• Data supplied:
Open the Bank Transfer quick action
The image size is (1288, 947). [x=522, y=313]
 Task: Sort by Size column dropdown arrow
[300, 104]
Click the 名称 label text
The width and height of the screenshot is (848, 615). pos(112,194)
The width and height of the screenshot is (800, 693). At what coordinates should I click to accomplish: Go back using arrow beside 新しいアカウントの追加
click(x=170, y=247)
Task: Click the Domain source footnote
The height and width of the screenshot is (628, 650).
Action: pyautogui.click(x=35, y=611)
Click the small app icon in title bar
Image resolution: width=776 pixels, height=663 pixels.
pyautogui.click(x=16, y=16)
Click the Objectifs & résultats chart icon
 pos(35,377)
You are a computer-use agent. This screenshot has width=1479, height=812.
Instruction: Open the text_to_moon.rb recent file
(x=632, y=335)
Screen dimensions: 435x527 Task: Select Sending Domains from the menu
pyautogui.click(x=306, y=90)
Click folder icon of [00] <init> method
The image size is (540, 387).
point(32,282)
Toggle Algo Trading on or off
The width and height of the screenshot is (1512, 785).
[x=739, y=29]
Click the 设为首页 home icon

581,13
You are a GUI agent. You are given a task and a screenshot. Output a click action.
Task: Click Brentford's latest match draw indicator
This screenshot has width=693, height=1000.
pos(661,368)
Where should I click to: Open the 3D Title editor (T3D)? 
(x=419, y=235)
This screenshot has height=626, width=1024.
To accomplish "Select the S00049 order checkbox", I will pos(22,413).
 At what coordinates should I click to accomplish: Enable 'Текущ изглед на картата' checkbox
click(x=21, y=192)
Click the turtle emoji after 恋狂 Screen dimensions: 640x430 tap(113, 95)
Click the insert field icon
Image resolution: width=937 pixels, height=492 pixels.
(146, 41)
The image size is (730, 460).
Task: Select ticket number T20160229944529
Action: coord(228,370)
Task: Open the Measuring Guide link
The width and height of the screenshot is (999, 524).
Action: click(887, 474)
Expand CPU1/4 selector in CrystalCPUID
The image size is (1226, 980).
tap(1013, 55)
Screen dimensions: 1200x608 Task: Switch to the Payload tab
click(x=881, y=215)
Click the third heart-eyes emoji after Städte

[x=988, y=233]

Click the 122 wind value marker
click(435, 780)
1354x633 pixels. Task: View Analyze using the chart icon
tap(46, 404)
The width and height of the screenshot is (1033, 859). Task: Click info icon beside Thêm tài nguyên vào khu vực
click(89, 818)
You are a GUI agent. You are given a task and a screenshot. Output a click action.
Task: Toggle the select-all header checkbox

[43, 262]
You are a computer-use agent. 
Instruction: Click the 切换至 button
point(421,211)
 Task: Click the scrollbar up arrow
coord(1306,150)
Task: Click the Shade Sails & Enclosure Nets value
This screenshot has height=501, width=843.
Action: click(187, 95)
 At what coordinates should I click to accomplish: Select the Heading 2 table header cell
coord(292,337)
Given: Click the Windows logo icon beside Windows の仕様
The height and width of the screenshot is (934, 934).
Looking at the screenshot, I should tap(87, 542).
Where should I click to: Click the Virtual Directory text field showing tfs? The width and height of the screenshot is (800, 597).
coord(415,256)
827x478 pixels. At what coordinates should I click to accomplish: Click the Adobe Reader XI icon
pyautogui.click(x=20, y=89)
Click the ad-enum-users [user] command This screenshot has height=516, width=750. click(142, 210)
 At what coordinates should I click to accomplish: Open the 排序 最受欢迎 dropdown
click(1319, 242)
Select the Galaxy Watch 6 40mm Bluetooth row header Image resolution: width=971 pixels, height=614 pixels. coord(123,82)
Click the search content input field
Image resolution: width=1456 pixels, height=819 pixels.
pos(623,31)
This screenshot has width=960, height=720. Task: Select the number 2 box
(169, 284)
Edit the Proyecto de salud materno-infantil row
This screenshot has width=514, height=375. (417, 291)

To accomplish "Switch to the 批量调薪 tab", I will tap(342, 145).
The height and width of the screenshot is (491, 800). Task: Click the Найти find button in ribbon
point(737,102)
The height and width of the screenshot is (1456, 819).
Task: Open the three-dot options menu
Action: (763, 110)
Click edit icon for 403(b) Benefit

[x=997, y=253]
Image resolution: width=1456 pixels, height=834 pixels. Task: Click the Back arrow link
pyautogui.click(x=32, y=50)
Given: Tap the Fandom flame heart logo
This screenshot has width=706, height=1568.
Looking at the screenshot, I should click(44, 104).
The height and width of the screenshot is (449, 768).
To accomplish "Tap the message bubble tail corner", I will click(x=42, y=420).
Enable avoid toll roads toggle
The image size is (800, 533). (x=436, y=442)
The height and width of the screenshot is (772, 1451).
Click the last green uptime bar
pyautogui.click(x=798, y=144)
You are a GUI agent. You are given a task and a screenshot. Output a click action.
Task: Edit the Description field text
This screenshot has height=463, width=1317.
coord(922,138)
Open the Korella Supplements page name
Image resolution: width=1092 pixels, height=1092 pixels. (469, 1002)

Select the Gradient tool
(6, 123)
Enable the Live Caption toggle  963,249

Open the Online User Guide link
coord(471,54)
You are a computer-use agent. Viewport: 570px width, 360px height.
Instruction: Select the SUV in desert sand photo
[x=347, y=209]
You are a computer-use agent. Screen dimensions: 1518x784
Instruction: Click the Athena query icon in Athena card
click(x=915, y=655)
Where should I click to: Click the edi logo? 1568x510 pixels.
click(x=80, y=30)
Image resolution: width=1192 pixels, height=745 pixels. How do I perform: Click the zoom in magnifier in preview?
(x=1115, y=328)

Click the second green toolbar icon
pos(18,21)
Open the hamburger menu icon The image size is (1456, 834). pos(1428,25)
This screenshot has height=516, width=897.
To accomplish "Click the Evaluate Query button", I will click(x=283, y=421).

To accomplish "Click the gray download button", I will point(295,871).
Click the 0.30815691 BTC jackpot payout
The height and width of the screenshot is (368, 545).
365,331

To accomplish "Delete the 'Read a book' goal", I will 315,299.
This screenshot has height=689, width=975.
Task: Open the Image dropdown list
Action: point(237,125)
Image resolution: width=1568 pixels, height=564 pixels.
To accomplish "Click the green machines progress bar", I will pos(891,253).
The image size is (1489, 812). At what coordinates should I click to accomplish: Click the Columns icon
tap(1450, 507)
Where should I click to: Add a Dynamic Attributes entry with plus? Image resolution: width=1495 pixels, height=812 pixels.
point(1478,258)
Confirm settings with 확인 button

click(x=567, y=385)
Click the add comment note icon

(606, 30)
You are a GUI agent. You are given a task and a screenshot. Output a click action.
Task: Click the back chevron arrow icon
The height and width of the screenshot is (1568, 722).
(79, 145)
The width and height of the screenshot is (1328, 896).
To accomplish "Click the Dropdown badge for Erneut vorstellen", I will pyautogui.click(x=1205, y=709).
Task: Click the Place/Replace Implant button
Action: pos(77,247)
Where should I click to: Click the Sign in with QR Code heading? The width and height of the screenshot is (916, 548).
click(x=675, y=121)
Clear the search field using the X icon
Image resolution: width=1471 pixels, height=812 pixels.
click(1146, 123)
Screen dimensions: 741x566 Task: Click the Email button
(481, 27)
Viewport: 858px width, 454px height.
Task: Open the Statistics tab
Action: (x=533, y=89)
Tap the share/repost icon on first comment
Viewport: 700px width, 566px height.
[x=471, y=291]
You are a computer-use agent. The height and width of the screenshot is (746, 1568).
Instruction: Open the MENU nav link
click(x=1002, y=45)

• Problem statement:
Rewrite all of the data above, swapping "Screen dimensions" for "Screen size" everywhere and changing nothing else.

• Output of the task:
Open the Bank Transfer quick action
The image size is (1288, 947). [x=522, y=313]
 Task: Sort by Size column dropdown arrow
[300, 104]
Click the 名称 label text
The width and height of the screenshot is (848, 615). pos(112,194)
The width and height of the screenshot is (800, 693). At what coordinates should I click to accomplish: Go back using arrow beside 新しいアカウントの追加
click(x=170, y=247)
Task: Click the Domain source footnote
The height and width of the screenshot is (628, 650).
Action: pyautogui.click(x=35, y=611)
Click the small app icon in title bar
Image resolution: width=776 pixels, height=663 pixels.
pyautogui.click(x=16, y=16)
Click the Objectifs & résultats chart icon
 pos(35,377)
You are a computer-use agent. This screenshot has width=1479, height=812.
Instruction: Open the text_to_moon.rb recent file
(x=632, y=335)
Screen size: 435x527 Task: Select Sending Domains from the menu
pyautogui.click(x=306, y=90)
Click folder icon of [00] <init> method
The image size is (540, 387).
point(32,282)
Toggle Algo Trading on or off
The width and height of the screenshot is (1512, 785).
[x=739, y=29]
Click the 设为首页 home icon

581,13
You are a GUI agent. You are given a task and a screenshot. Output a click action.
Task: Click Brentford's latest match draw indicator
This screenshot has width=693, height=1000.
pos(661,368)
Where should I click to: Open the 3D Title editor (T3D)? 
(x=419, y=235)
This screenshot has height=626, width=1024.
To accomplish "Select the S00049 order checkbox", I will pos(22,413).
 At what coordinates should I click to accomplish: Enable 'Текущ изглед на картата' checkbox
click(x=21, y=192)
Click the turtle emoji after 恋狂 Screen size: 640x430 tap(113, 95)
Click the insert field icon
Image resolution: width=937 pixels, height=492 pixels.
(146, 41)
The image size is (730, 460).
Task: Select ticket number T20160229944529
Action: coord(228,370)
Task: Open the Measuring Guide link
The width and height of the screenshot is (999, 524).
Action: click(887, 474)
Expand CPU1/4 selector in CrystalCPUID
The image size is (1226, 980).
tap(1013, 55)
Screen size: 1200x608 Task: Switch to the Payload tab
click(x=881, y=215)
Click the third heart-eyes emoji after Städte

[x=988, y=233]

Click the 122 wind value marker
click(435, 780)
1354x633 pixels. Task: View Analyze using the chart icon
tap(46, 404)
The width and height of the screenshot is (1033, 859). Task: Click info icon beside Thêm tài nguyên vào khu vực
click(89, 818)
You are a GUI agent. You are given a task and a screenshot. Output a click action.
Task: Toggle the select-all header checkbox

[43, 262]
You are a computer-use agent. 
Instruction: Click the 切换至 button
point(421,211)
 Task: Click the scrollbar up arrow
coord(1306,150)
Task: Click the Shade Sails & Enclosure Nets value
This screenshot has height=501, width=843.
Action: click(187, 95)
 At what coordinates should I click to accomplish: Select the Heading 2 table header cell
coord(292,337)
Given: Click the Windows logo icon beside Windows の仕様
The height and width of the screenshot is (934, 934).
Looking at the screenshot, I should tap(87, 542).
Where should I click to: Click the Virtual Directory text field showing tfs? The width and height of the screenshot is (800, 597).
coord(415,256)
827x478 pixels. At what coordinates should I click to accomplish: Click the Adobe Reader XI icon
pyautogui.click(x=20, y=89)
Click the ad-enum-users [user] command This screenshot has height=516, width=750. click(142, 210)
 At what coordinates should I click to accomplish: Open the 排序 最受欢迎 dropdown
click(1319, 242)
Select the Galaxy Watch 6 40mm Bluetooth row header Image resolution: width=971 pixels, height=614 pixels. coord(123,82)
Click the search content input field
Image resolution: width=1456 pixels, height=819 pixels.
pos(623,31)
This screenshot has width=960, height=720. Task: Select the number 2 box
(169, 284)
Edit the Proyecto de salud materno-infantil row
This screenshot has width=514, height=375. (417, 291)

To accomplish "Switch to the 批量调薪 tab", I will tap(342, 145).
The height and width of the screenshot is (491, 800). Task: Click the Найти find button in ribbon
point(737,102)
The height and width of the screenshot is (1456, 819).
Task: Open the three-dot options menu
Action: (763, 110)
Click edit icon for 403(b) Benefit

[x=997, y=253]
Image resolution: width=1456 pixels, height=834 pixels. Task: Click the Back arrow link
pyautogui.click(x=32, y=50)
Given: Tap the Fandom flame heart logo
This screenshot has width=706, height=1568.
Looking at the screenshot, I should click(44, 104).
The height and width of the screenshot is (449, 768).
To accomplish "Tap the message bubble tail corner", I will click(x=42, y=420).
Enable avoid toll roads toggle
The image size is (800, 533). (x=436, y=442)
The height and width of the screenshot is (772, 1451).
Click the last green uptime bar
pyautogui.click(x=798, y=144)
You are a GUI agent. You are given a task and a screenshot. Output a click action.
Task: Edit the Description field text
This screenshot has height=463, width=1317.
coord(922,138)
Open the Korella Supplements page name
Image resolution: width=1092 pixels, height=1092 pixels. (469, 1002)

Select the Gradient tool
(6, 123)
Enable the Live Caption toggle  963,249

Open the Online User Guide link
coord(471,54)
You are a computer-use agent. Viewport: 570px width, 360px height.
Instruction: Select the SUV in desert sand photo
[x=347, y=209]
You are a computer-use agent. Screen size: 1518x784
Instruction: Click the Athena query icon in Athena card
click(x=915, y=655)
Where should I click to: Click the edi logo? 1568x510 pixels.
click(x=80, y=30)
Image resolution: width=1192 pixels, height=745 pixels. How do I perform: Click the zoom in magnifier in preview?
(x=1115, y=328)

Click the second green toolbar icon
pos(18,21)
Open the hamburger menu icon The image size is (1456, 834). pos(1428,25)
This screenshot has height=516, width=897.
To accomplish "Click the Evaluate Query button", I will click(x=283, y=421).

To accomplish "Click the gray download button", I will point(295,871).
Click the 0.30815691 BTC jackpot payout
The height and width of the screenshot is (368, 545).
365,331

To accomplish "Delete the 'Read a book' goal", I will 315,299.
This screenshot has height=689, width=975.
Task: Open the Image dropdown list
Action: point(237,125)
Image resolution: width=1568 pixels, height=564 pixels.
To accomplish "Click the green machines progress bar", I will pos(891,253).
The image size is (1489, 812). At what coordinates should I click to accomplish: Click the Columns icon
tap(1450, 507)
Where should I click to: Add a Dynamic Attributes entry with plus? Image resolution: width=1495 pixels, height=812 pixels.
point(1478,258)
Confirm settings with 확인 button

click(x=567, y=385)
Click the add comment note icon

(606, 30)
You are a GUI agent. You are given a task and a screenshot. Output a click action.
Task: Click the back chevron arrow icon
The height and width of the screenshot is (1568, 722).
(79, 145)
The width and height of the screenshot is (1328, 896).
To accomplish "Click the Dropdown badge for Erneut vorstellen", I will pyautogui.click(x=1205, y=709).
Task: Click the Place/Replace Implant button
Action: pos(77,247)
Where should I click to: Click the Sign in with QR Code heading? The width and height of the screenshot is (916, 548).
click(x=675, y=121)
Clear the search field using the X icon
Image resolution: width=1471 pixels, height=812 pixels.
click(1146, 123)
Screen size: 741x566 Task: Click the Email button
(481, 27)
Viewport: 858px width, 454px height.
Task: Open the Statistics tab
Action: (x=533, y=89)
Tap the share/repost icon on first comment
Viewport: 700px width, 566px height.
[x=471, y=291]
You are a computer-use agent. The height and width of the screenshot is (746, 1568).
Instruction: Open the MENU nav link
click(x=1002, y=45)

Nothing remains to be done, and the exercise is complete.